Texto a ler:
Ministro Serguei Lavrov discursa na Conferência sobre o Desarmamento do Segmento de Alto Nível Genebra, 25 de Fevereiro de 2020
Excelentíssimo Senhor Presidente,
Caros colegas,
Agradeço esta oportunidade de me dirigir aos participantes na Conferência sobre o Desarmamento.
Este ano, celebramos o 75º aniversário das Nações Unidas, cuja criação, como é de vosso conhecimento, foi assegurada pela vitória na Segunda Guerra Mundial. Foi esta Grande Vitória que lançou as bases da ordem mundial moderna baseada no princípio do primado do direito internacional. Foi nesta sólida base que surgiu o sistema de acordos multilaterais sobre o controlo dos armamentos, desarmamento e não-proliferação (CADNP), o qual garantiu a preservação da paz e da segurança internacionais por muitas décadas, e foi estabelecido um mecanismo único de desarmamento da ONU, cujo elemento-chave é a Conferência sobre o Desarmamento. Aqui, em Genebra, foram elaborados os mais importantes documentos internacionais, entre os quais o Tratado de Não-Proliferação de Armas Nucleares (TNP), cuja entrada em vigor completa 50 anos a 5 de março próximo.

Linhas do conjunto de dados:
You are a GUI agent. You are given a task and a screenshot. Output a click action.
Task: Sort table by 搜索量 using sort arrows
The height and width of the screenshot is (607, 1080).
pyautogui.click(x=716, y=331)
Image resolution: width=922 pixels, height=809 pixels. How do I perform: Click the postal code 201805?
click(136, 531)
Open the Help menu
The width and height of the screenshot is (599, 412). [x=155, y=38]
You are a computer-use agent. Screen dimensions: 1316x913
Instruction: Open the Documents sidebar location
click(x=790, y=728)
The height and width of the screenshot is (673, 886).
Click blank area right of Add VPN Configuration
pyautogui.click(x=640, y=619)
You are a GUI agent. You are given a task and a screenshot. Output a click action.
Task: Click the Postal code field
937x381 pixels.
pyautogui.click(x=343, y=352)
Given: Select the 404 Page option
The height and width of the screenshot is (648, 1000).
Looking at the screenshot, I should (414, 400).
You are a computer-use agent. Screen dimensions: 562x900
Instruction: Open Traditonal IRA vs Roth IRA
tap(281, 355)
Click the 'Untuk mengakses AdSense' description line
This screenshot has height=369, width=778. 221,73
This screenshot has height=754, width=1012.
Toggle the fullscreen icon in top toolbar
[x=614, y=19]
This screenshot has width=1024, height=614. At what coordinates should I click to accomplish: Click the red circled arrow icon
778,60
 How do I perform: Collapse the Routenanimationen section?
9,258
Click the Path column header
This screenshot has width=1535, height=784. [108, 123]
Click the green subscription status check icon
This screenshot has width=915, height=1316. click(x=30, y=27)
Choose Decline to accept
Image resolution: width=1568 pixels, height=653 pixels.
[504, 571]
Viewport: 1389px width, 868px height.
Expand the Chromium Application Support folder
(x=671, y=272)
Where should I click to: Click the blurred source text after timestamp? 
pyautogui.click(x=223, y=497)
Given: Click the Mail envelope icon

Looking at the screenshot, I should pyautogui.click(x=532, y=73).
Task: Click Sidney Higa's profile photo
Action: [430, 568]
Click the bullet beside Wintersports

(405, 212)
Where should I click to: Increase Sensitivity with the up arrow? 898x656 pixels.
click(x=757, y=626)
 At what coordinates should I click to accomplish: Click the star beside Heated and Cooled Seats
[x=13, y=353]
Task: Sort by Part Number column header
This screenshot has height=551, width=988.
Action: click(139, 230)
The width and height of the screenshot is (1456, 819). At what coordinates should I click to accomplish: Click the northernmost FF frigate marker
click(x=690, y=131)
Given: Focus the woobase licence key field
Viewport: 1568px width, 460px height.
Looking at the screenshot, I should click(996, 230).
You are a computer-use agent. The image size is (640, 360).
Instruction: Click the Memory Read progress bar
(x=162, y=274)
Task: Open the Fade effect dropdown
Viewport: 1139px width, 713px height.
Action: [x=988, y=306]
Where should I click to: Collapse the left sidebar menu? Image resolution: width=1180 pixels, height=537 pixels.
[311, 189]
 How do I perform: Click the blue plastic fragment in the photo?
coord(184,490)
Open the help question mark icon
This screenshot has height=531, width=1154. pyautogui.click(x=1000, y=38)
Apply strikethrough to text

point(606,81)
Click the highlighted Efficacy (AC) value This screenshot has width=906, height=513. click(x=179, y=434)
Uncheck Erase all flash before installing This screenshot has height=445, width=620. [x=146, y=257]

Problema proposto 1: Transcreva o trecho do discurso sobre desarmamento entre "Ministro Serguei Lavrov" e "na Conferência sobre o Desarmamento.", inclusive.
Problema proposto 2: Escreva a continuação do discurso sobre desarmamento a partir do ponto em que termina.
As entradas nada têm a ver com o discurso.

Resposta à tarefa 1:
Ministro Serguei Lavrov discursa na Conferência sobre o Desarmamento do Segmento de Alto Nível Genebra, 25 de Fevereiro de 2020
Excelentíssimo Senhor Presidente,
Caros colegas,
Agradeço esta oportunidade de me dirigir aos participantes na Conferência sobre o Desarmamento.

Resposta à tarefa 2:
Lembramo-nos também de que, infelizmente, há quase 75 anos, os EUA lançaram bombas atómicas sobre as cidades japonesas de Hiroshima e Nagasaki, dando início a uma corrida aos armamentos nucleares, cujas consequências ainda hoje se sentem. Ao mesmo tempo, devo salientar que os esforços coletivos feitos na segunda metade do século XX contribuíram muito para garantir a estabilidade estratégica e evitar a recorrência de tais tragédias.
Infelizmente, neste século, acumulam-se tendências destrutivas perigosas causadas pelo ressurgimento do egocentrismo agressivo de um país no cenário internacional. A retirada de Washington, em 2002, do Tratado Anti-Mísseis Balísticos (ABM), o instrumento mais importante para a estabilidade estratégica, vibrou um violento golpe em toda a estrutura do CADNP. Ultimamente, a política dos EUA em geral tem sido dominada pelo seu desejo de fazer valer a sua supremacia em toda a parte e de impor as suas "regras" à comunidade internacional, em detrimento dos interesses de outros países e do direito internacional. Todos os acordos e mecanismos multilaterais inconvenientes ao domínio dos EUA são declarados pelos mesmos como “desatualizados e ineficazes”.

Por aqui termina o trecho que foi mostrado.